• =?utf-8?Q?Re:_Defeating_Tarski_Undefinability_and_G=C3=B6del_1931_Incom

    From Mikko@21:1/5 to olcott on Sun Dec 17 11:06:25 2023
    On 2023-12-17 02:23:12 +0000, olcott said:

    *This is true by definition* Within the body of analytical truth of the analytic/synthetic distinction every element of the body of analytic knowledge (BOAK) is true entirely on the basis of its connection to the semantic meanings that make it true.

    This proves that Gödel's 1931 Incompleteness and Tarski's Undefinability Theorem cannot apply to the body of analytical knowledge (BOAK).

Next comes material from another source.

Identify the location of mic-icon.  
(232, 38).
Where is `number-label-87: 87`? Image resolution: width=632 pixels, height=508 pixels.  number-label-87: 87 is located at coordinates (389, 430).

Lacking
    this connection excludes an expression from the BOAK, thus undecidable expressions cannot exist within the BOAK.

    True(x) is defined by the above, within the BOAK thus refuting Tarski.

    Every element of the BOAK has a provability connection to its semantic meanings truthmaker within the BOAK thus refuting both Tarski and Gödel
    that say this cannot correctly and consistently accomplished.

    Tarski and Gödel don't claim that the arithmetic of natural numbers
    is a part of BOAK as defined above. Therefore your argument does not
    apply.

    There are known sentences that could be, as far as is known, provable,
    but are not proven. They are well formed sentences as their syntactic correctness is provable (and faily easy to prove).

    If Gödel or Tarski could be refuted the way to do that wold be to
    construct an algorithm that determines whether a string is a true
    or false or meaningless (the last option for strings that are not
    syntactically correct sentences). You can't construct such algorithm
    so you can't refute Gödel or Tarski.